The ICC noted that diversification spared the portfolios from potentially larger losses in the US equity markets, where the median US equity portfolio lost 17.2% and the median international equity portfolio lost 19.7%. On the other hand, the median US bond portfolio gained 3.5%, and rose 7.1% on a year-to-date basis.
Market shifts also trimmed the median master trust’s total equity exposure to 51.9% of total assets at quarter end, down from a recent high of 61.1% in September of 2000. During that same period, the median equity portfolio lost 36.7% cumulatively while the total plan equity exposure fell by only 15.1%.
Several factors impacted the net equity exposure of plan sponsors in the ICC universe including market losses, asset allocation policy revisions, and rebalancing decisions, according to the report.

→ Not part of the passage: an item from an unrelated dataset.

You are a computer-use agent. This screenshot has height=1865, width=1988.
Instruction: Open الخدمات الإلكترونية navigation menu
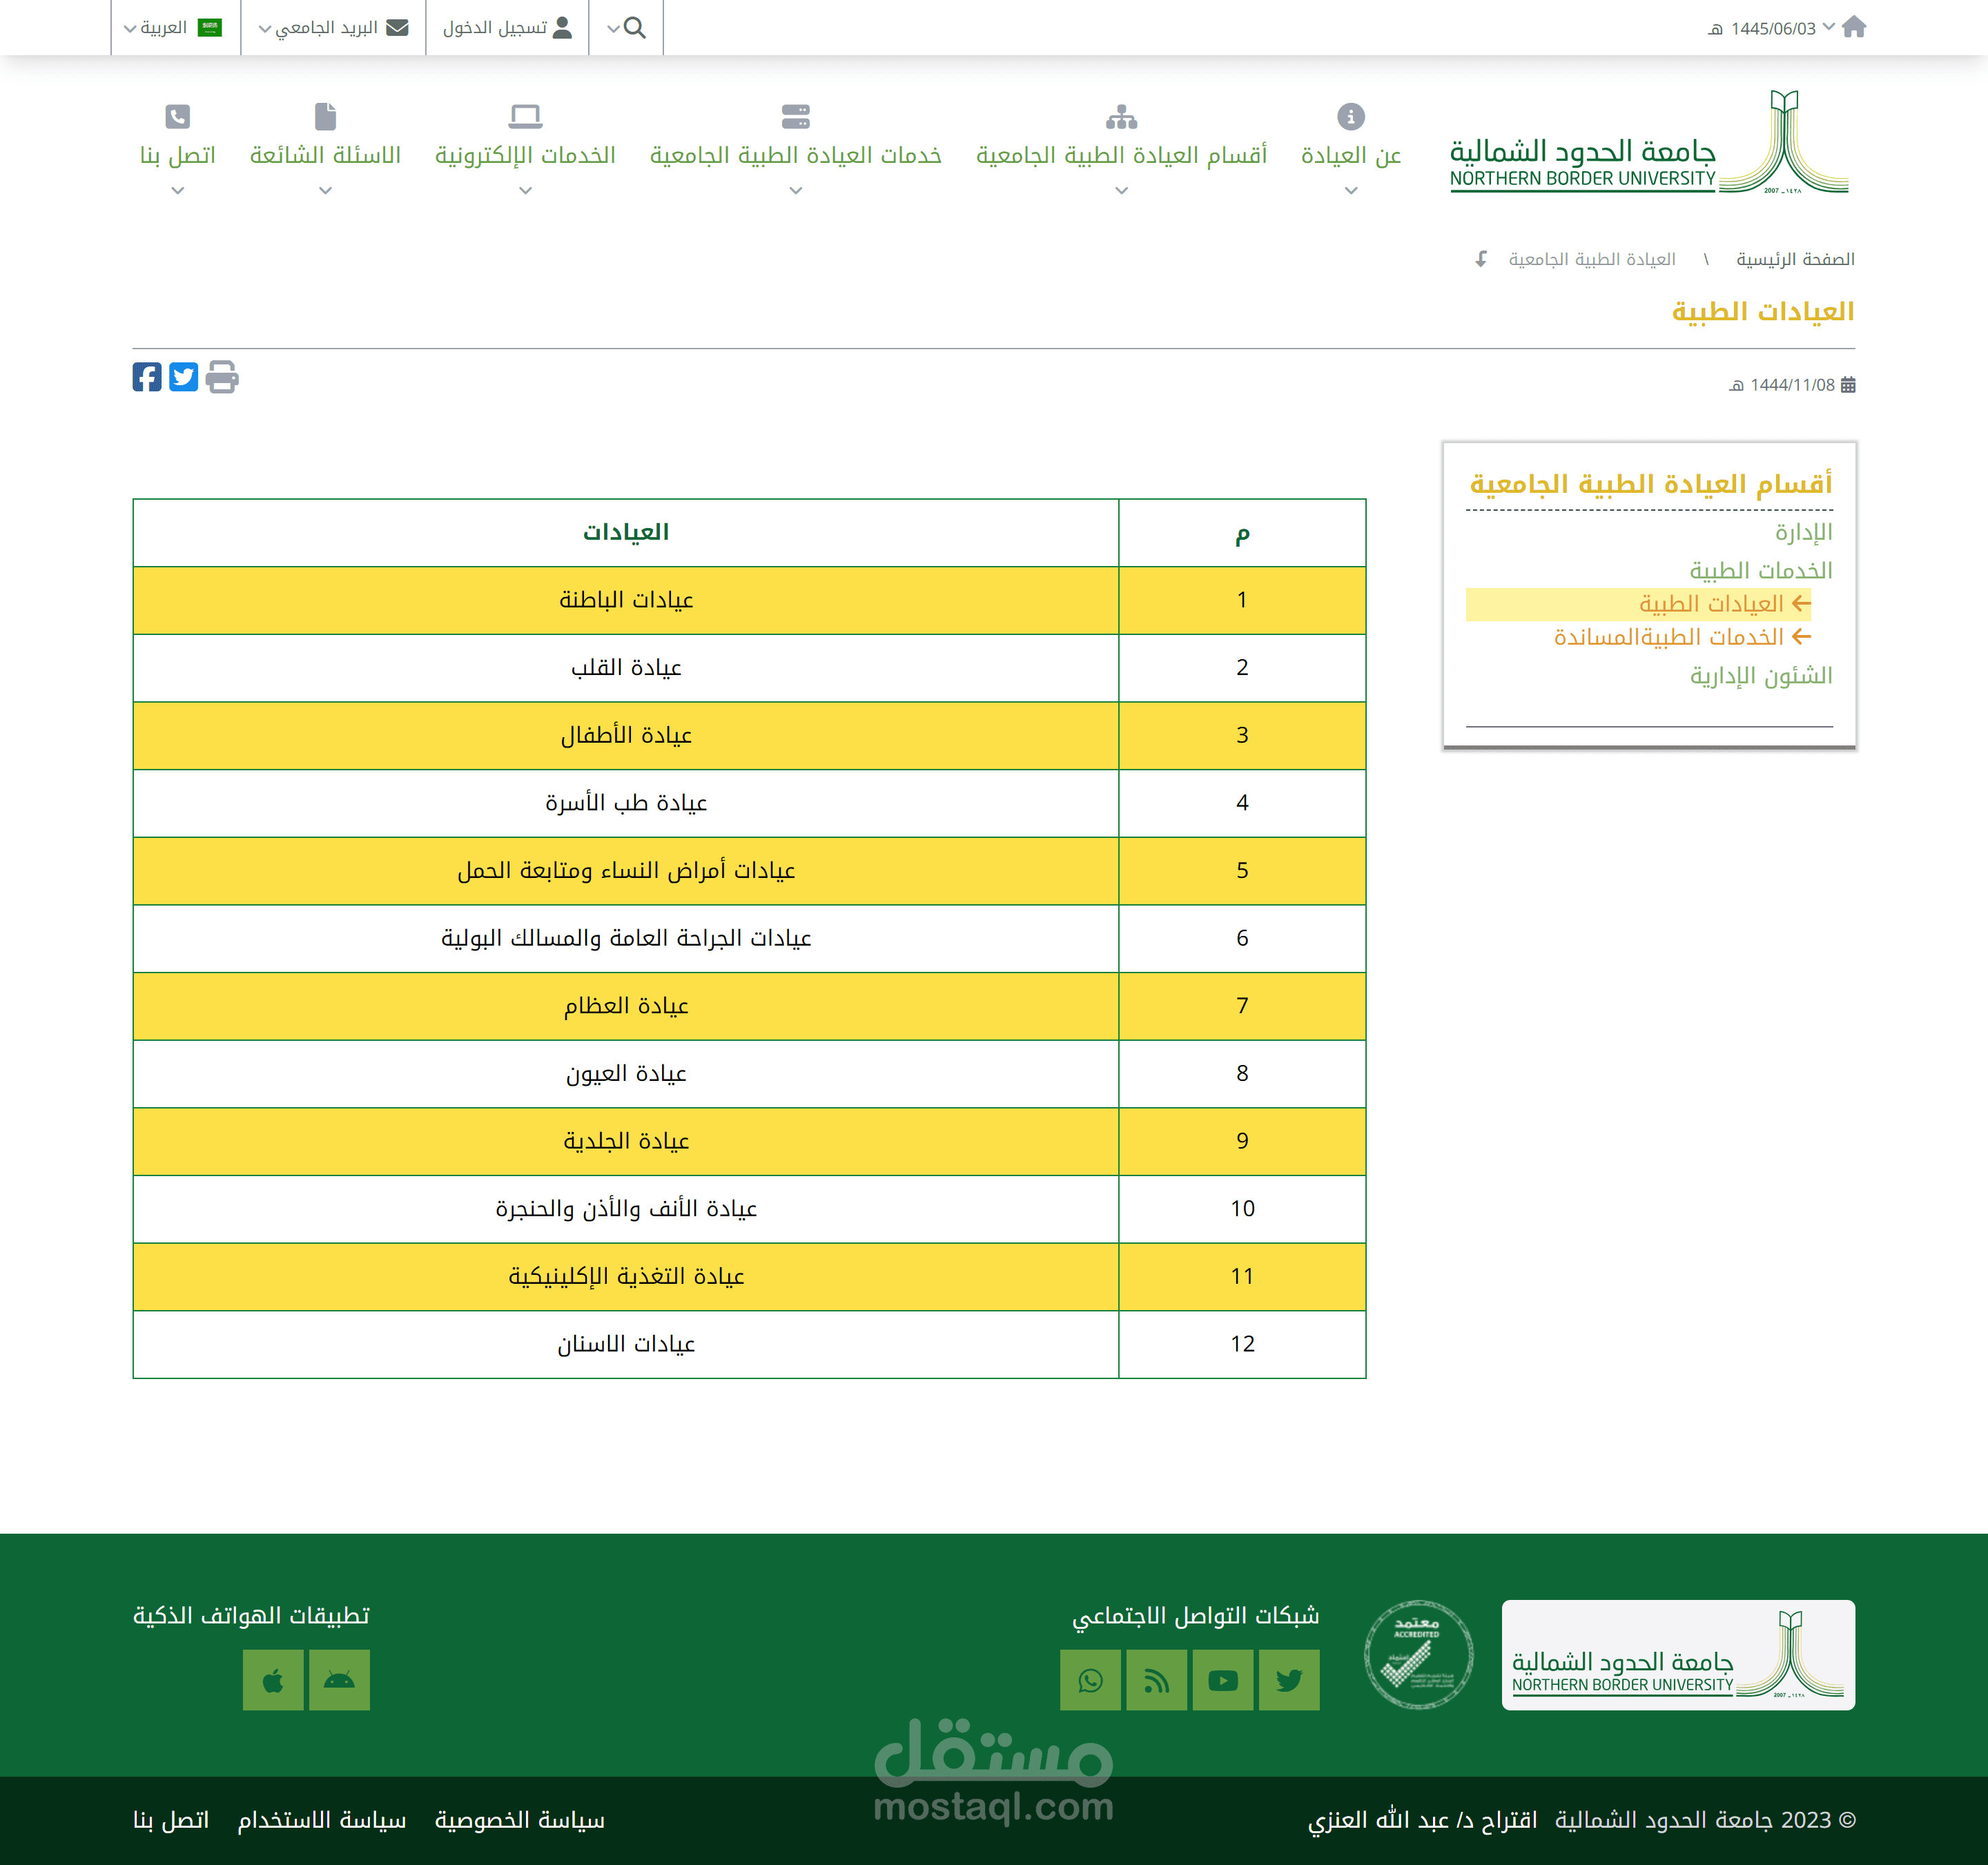pyautogui.click(x=525, y=154)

The range for style return medians narrowed to a 4.3 percentage point high-low spread during the quarter from a striking 13.8 percentage point spread in the second quarter. Large cap growth was the quarter’s best performing style, but lost 15.4%. In contrast, the third quarter’s worst performer, small cap growth, lost 19.7%. Mid Cap Value lost just 17.2%, while Mid Cap Growth fell 18.0%.
These observations are based on the Independent Consultants Cooperative database of actual accounts, which includes over 13,800 portfolios, in all asset classes, with an aggregate market value greater than $660 billion, representing the holdings of some 1,300 plan sponsors.
Sixteen consulting firms belong to the ICC. Deutsche Bank includes its trust and custody portfolios in the ICC Universe and administers the interactive web-based service.